Hoofdstuk 2. Vraagverheldering en algemene voorzieningen

Artikel 2. Beschikbare algemene voorzieningen

  • 1.

    Een algemene voorziening is vrij toegankelijk. Het is een voorziening op basis van de Jeugdwet, die voor elke jeugdige beschikbaar is. Er is geen of een beperkte toegangsbeoordeling.

  • 2.

    Jeugdigen of ouder(s) die van mening zijn een beroep te kunnen doen op een algemene voorziening kunnen zich rechtstreeks hiertoe wenden. Ook de huisarts, medisch specialist, jeugdarts of andere betrokken instanties kunnen rechtstreeks verwijzen naar een algemene voorziening.

  • 3.

    Team WIJzer is een integraal werkend team met diverse expertises in huis. Het team pakt de vragen integraal op en beoordeelt deze zorgvuldig. Op basis van de hulpvraag wordt gekeken welke ondersteuning nodig is. Waar mogelijk wordt gestart met een algemene voorziening. Als de algemene voorziening onvoldoende passend is, kan het WIJzer Jeugd Eigen Traject worden ingezet als een vorm van ondersteuning die meer maatwerk en begeleiding biedt.

  • 4.

    Het inzetten van dit traject is niet verplicht; indien op basis van de beoordeling blijkt dat een individuele voorziening noodzakelijk is, kan deze direct worden ingezet.

  • 5.

    De volgende vormen van algemene voorzieningen zijn aanvullend beschikbaar voor jeugdigen of ouder(s):

    • -

      Informatie, consultatie en (handelings-)advies

    • -

      Licht (pedagogische) hulp

    • -

      Kortdurende (cliënt)ondersteuning

Artikel 3. Registratie en vraagverheldering

  • 1.

    Het college registreert schriftelijk de ontvangst van een hulpvraag of verwijzing naar jeugdhulp.

  • 2.

    Het college verzamelt, in overleg met de jeugdige of diens ouder(s), alle noodzakelijke en toegankelijke gegevens over de jeugdige en diens situatie die nodig zijn voor het gesprek over de hulpvraag. Deze opgevraagde gegevens worden ook gedeeld met de jeugdige of ouder(s). Daarnaast verstrekken de jeugdige of ouder(s) vóór het gesprek alle overige gegevens en documenten die het college nodig acht voor het onderzoek, voor zover zij daarover redelijkerwijs kunnen beschikken. Dit omvat in ieder geval een geldig identificatiedocument als bedoeld in artikel 1 van de Wet op de identificatieplicht.

  • 3.

    Indien de gegevens van de jeugdige en zijn situatie al voldoende bekend zijn, kan het college afzien van de in lid 2 bedoelde verzameling van gegevens. Dit is ter beoordeling van het college.

  • 4.

    Zo spoedig mogelijk, uiterlijk binnen 2 weken nadat de gegevens zijn verzameld, maakt het college een afspraak voor een gesprek.

  • 5.

    Indien de gespreksvoorbereiding een afgerond beeld oplevert over de hulpvraag, kan het college in overleg met de jeugdige of ouder(s) afzien van een gesprek als bedoeld in artikel 8 van deze verordening en volstaan met een verslag overeenkomstig artikel 8, lid zeven van deze verordening.

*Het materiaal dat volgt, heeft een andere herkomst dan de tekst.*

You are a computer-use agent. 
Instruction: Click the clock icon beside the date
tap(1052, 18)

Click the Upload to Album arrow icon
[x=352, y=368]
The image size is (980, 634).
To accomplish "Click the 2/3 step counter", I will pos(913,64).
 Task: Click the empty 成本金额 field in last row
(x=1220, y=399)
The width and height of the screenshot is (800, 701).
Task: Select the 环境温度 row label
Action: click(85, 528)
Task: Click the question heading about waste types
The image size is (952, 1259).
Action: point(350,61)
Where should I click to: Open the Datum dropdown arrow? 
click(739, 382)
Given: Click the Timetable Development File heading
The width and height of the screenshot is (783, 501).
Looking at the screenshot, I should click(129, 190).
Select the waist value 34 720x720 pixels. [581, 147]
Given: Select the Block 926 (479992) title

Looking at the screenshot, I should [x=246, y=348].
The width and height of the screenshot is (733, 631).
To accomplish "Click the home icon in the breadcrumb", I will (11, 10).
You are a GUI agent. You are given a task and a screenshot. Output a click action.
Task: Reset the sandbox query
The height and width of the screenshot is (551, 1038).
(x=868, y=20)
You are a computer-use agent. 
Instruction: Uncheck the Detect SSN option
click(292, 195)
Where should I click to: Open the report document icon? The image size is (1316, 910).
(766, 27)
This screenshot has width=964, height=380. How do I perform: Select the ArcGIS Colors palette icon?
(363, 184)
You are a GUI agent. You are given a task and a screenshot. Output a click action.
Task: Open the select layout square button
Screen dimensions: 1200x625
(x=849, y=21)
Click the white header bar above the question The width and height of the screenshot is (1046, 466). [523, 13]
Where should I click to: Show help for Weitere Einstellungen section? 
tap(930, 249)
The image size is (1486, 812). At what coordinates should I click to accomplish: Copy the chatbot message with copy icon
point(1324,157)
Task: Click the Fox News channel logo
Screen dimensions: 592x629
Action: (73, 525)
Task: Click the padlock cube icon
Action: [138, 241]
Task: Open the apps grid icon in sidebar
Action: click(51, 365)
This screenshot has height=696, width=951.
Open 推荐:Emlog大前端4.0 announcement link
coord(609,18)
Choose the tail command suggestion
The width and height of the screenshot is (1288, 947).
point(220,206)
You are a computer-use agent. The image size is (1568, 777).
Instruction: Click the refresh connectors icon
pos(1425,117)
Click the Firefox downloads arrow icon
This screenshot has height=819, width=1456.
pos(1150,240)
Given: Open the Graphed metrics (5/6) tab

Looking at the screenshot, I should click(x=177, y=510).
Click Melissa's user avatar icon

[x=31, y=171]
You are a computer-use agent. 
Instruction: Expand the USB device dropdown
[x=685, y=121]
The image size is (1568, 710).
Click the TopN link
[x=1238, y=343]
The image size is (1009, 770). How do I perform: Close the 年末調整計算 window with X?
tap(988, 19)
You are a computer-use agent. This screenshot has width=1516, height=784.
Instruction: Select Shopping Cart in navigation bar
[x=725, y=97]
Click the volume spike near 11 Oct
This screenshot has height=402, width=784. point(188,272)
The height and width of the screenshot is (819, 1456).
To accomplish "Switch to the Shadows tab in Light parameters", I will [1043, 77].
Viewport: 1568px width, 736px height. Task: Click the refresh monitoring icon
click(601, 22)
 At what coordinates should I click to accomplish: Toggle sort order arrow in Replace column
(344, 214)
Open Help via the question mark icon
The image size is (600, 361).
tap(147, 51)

Hoofdstuk 3. Individuele voorzieningen

Paragraaf 1. Voorzieningen

Artikel 4. Beschikbare individuele voorzieningen

  • 1.

    De volgende vormen van individuele voorzieningen zijn in ieder geval beschikbaar in de vorm van Zorg in Natura:

    • -

      Hoog specialistische jeugdhulp

      • °

        Individueel specialistisch

      • °

        Dagbehandeling

    • -

      Specialistisch

      • °

        Individueel specialistisch

      • °

        Begeleiding

      • °

        Logeren

    • -

      Verblijf

      • °

        Pleegzorg

      • °

        Gezinshuizen

      • °

        Verblijf

    • -

      Crisishulp

      • °

        Coördinatie

      • °

        Ambulante spoedhulp

      • °

        Crisis verblijf

    • -

      Vervoer

    • -

      Jeugdhulp Multi

    • -

      Gesloten jeugdzorg

  • 2.

    De volgende vormen van individuele voorzieningen zijn in ieder geval beschikbaar in de vorm van een pgb:

    • -

      Hoog specialistische jeugdhulp

      • °

        Individueel specialistisch

      • °

        Dagbehandeling

    • -

      Specialistisch

      • °

        Individueel specialistisch

      • °

        Begeleiding

      • °

        Logeren

    • -

      Verblijf

      • °

        Pleegzorg

      • °

        Gezinshuizen

      • °

        Verblijf

    • -

      Vervoer

  • 3.

    In de nadere regels is aangegeven waar de uitwerking van de in lid 1 genoemde individuele voorzieningen te raadplegen is.

  • 4.

    Het college kan in de nadere regels vaststellen welke aanvullende individuele voorzieningen beschikbaar zijn.

     

Paragraaf 2. Toegang

Toegang tot jeugdhulp is mogelijk door een verwijzing via het medisch domein, via een bepaling jeugdhulp van de Gecertificeerde Instelling (GI), via de rechter, het openbaar ministerie of de justitiële jeugdinrichting in het kader van het jeugdstrafrecht en met een beschikking van het college.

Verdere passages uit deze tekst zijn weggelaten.